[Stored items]
------------------------------------

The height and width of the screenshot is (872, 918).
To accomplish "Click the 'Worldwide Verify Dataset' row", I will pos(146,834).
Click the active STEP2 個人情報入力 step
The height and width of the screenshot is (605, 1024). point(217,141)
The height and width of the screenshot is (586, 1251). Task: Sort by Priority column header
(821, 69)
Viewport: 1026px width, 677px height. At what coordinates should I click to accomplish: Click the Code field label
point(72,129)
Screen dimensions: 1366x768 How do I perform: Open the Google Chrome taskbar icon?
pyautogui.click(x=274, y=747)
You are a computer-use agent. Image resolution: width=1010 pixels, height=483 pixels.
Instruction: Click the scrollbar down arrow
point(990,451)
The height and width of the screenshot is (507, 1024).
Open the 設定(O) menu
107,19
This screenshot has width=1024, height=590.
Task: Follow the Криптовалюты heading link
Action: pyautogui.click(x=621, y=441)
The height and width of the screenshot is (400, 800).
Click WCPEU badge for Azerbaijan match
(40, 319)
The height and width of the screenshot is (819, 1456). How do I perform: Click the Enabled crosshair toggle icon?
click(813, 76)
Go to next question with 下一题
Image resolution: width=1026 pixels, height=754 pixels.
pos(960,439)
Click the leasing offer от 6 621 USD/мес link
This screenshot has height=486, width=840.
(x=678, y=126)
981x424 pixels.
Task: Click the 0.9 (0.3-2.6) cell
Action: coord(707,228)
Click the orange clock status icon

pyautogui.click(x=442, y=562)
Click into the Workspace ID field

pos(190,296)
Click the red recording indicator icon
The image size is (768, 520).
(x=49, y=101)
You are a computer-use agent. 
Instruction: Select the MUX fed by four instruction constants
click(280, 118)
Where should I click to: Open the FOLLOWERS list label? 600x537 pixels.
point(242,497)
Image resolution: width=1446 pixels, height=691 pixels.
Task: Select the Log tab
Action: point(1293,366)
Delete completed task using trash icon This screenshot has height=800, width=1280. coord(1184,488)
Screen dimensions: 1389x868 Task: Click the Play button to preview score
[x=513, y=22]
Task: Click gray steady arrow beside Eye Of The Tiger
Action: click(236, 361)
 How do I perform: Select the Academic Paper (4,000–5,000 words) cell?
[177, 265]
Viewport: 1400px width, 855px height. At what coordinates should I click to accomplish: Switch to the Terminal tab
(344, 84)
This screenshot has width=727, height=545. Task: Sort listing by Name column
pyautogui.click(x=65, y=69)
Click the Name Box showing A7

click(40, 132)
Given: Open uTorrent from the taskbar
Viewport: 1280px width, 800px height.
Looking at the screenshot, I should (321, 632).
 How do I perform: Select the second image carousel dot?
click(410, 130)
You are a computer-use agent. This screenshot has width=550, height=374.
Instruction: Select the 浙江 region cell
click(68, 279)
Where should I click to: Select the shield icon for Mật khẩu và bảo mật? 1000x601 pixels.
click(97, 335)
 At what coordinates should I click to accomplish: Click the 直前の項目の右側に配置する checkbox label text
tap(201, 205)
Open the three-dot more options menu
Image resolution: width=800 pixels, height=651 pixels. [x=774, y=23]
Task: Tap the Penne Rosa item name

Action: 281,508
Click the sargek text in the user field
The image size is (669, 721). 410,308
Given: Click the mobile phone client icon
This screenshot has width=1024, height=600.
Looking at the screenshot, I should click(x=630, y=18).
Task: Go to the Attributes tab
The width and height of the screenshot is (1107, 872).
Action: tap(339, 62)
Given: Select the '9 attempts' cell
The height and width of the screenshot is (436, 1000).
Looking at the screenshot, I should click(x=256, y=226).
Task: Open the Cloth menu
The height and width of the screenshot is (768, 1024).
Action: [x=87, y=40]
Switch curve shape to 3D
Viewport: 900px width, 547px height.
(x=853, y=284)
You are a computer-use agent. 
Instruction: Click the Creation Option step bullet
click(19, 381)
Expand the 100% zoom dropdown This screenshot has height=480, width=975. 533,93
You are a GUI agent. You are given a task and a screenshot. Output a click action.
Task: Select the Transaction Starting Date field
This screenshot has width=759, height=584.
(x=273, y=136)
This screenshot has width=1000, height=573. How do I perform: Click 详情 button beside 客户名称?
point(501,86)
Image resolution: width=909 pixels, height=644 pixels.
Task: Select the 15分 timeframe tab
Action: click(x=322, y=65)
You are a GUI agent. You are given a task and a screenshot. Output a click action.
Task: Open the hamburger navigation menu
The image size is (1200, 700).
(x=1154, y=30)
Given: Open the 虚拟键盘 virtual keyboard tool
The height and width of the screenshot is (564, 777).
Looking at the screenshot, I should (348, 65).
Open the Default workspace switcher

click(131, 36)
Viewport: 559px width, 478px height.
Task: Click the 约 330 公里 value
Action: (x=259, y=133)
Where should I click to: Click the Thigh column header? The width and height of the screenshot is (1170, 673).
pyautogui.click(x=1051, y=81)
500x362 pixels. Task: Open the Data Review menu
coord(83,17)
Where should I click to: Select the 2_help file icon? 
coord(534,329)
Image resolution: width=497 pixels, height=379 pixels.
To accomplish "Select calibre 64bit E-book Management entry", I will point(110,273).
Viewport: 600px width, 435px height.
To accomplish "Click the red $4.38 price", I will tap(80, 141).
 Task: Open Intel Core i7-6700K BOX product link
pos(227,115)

------------------------------------

## PROBLEM REQUIREMENTS
All lines above with the word "computer" need to be reported.

## WRITTEN RESPONSE
You are a computer-use agent. Image resolution: width=1010 pixels, height=483 pixels.
You are a computer-use agent. 
You are a computer-use agent. This screenshot has width=550, height=374.
You are a computer-use agent. 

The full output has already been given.